# Need advice



## TNshark (Aug 9, 2015)

I just got my ss gear sleave for my penn 6/0. But the handle screw won't fit it. Screw has a smaller diameter to thread properly. The reel I have is the black plates and post version. So do I just find a screw that'll fit it or is the another option? Also the handle seems it won't seat properly as well. I did buy this reel used.
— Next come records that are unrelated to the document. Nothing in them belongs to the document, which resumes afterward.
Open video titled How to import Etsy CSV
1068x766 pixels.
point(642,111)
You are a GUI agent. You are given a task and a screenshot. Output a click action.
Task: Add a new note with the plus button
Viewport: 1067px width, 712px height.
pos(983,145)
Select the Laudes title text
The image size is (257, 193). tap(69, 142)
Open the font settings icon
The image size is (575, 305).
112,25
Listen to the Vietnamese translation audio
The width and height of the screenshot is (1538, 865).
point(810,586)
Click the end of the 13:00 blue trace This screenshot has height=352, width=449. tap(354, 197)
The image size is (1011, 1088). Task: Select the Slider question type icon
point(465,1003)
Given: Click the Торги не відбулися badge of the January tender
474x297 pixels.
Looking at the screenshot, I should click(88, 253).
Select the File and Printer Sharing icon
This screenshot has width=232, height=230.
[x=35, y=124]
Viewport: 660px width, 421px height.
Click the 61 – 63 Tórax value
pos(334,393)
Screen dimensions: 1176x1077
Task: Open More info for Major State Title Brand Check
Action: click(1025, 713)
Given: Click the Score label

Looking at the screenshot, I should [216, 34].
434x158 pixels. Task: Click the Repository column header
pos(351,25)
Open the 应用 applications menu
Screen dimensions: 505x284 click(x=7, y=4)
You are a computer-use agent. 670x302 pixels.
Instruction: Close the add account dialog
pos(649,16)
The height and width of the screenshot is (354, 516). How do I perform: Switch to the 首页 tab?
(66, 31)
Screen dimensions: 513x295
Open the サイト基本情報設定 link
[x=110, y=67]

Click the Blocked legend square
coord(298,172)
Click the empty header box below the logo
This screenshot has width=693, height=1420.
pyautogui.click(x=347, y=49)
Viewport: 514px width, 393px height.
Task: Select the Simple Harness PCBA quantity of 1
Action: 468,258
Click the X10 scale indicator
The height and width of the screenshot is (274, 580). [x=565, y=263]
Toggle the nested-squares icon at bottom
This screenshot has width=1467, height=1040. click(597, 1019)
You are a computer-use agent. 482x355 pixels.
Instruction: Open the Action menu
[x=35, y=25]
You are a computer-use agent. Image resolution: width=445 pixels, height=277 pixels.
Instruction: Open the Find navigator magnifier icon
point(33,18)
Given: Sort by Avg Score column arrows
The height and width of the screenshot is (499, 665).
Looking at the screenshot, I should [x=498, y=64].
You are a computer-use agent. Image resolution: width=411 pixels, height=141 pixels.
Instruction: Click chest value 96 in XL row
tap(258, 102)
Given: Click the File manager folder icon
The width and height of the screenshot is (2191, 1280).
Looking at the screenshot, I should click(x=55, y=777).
I did just order a new handle and handle screw, it seems that whoever had this before replaced the gear sleave with one from a 4/0, maybe that's why it won't fit right.


----------



## Pompano Joe (Jan 28, 2009)

My suggestion is to double check you part numbers. If you're sure you've got a 114 gear sleeve, sure sounds you got the wrong handle and screw. Should be a number stamped into each of those parts. Let us know what you find. The 4/0 numbers would be 113. Feel free to call me tomorrow and I'll talk through it with you. 

[email protected]


----------



## TNshark (Aug 9, 2015)

thanks joe, the handle and screw fit on my 4/0 I have. I just tried them on it since I couldn't find a number on them. I did order new handle and screw. Hopefully that'll fix the issue. If I have anymore issues I'll give you a call. Thanks again.


----------



## TNshark (Aug 9, 2015)

I'm waiting on the parts from Scott's. The screw in it says 23-555, and the actual screw I need is 23-116. So whoever had this before did an awesome job at "repairing" it. But everything else inside looks fine, like I said before I find order new drag washer kit and new ss gear sleave. so it should be good to go next week.


----------